Durban - The KwaZulu-Natal Department of Agriculture and Rural Development said on Monday that it was reviewing its 50/50 funding policy for restitution and farm beneficiaries - and aimed to offer beneficiaries 100% of the capital required.

Department spokesperson Khaye Nkwanyana said they intended to support these beneficiaries after the settlements.

“All we want from them is that they should be clear on what they want to achieve with their agricultural enterprises. The department will fund them with the money dedicated for these for restitution and farm beneficiaries,” said Nkwanyana.

“We have noticed that the beneficiaries experience problems in their quest to raise the other half of the capital needed, even when the department has given them the other half. This causes the money to remain unused and farms to remain unproductive. We intend to be able to offer them even 100% of the capital they need when required.”

KZN is a generally well-watered province with a larger agricultural high quality area and produces several agricultural products. It is a base for a significant percentage of the country’s small-scale farmers.

Nkwanyana said a task team was currently working on this review with the intention of informing the department’s budget for the next financial year.

Intervention

“This funding intervention for small-scale farmers is to augment other programmes that we have with Ithala, Old Mutual’s Masisizane programme, the National Empowerment Fund and the Agribusiness Development Agency.”

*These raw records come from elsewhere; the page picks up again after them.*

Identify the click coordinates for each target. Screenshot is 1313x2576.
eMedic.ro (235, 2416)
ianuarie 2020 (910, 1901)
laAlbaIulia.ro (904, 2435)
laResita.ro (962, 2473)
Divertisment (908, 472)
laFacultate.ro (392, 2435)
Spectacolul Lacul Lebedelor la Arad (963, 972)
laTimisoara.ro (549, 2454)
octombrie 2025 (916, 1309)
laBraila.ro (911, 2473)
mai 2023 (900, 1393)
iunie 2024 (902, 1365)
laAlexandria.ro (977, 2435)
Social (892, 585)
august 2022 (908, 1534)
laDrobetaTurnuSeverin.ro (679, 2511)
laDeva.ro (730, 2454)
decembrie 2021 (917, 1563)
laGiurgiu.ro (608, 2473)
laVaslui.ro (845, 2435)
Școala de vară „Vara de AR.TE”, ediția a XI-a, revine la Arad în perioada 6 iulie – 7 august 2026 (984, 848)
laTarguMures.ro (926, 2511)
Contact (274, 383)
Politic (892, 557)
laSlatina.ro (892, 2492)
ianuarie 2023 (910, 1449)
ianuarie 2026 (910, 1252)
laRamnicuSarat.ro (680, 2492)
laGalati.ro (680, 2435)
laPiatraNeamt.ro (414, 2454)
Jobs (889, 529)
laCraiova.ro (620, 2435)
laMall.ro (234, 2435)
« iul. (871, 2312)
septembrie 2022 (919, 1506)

Nkwanyana added that the department would offer support to the programme beneficiaries through its business unit dedicated to agricultural development.

National African Farmers Union president Dr Mandla Buthelezi said this initiative by the government would be “overwhelming”.

“Farmers struggled to raise their own 50%. Funding is an issue and this is welcomed,” said Buthelezi.

He said over and above funding, capacity building was required together with facilitating access to markets for the farmers.

University of KZN’s agricultural development and food security expert, Professor Maryann Green, commended the move, but added that the beneficiaries of these programmes should receive good mentorship.

“The issue when people get a lot of money is that they think they can buy everything. When people start up without anything, agriculture is capital intensive and still requires upkeep as the business continues. They need to get good mentorship from former farmers who will assist them with financial planning,” Green said.

She said people were generally not productive when left to fend for themselves.

“It is essential that we get farming productive,” Green said.

The province is said to have a total of 6.5 million hectares of land for farming purposes of which 82% is suitable for extensive livestock production and 18% is arable land.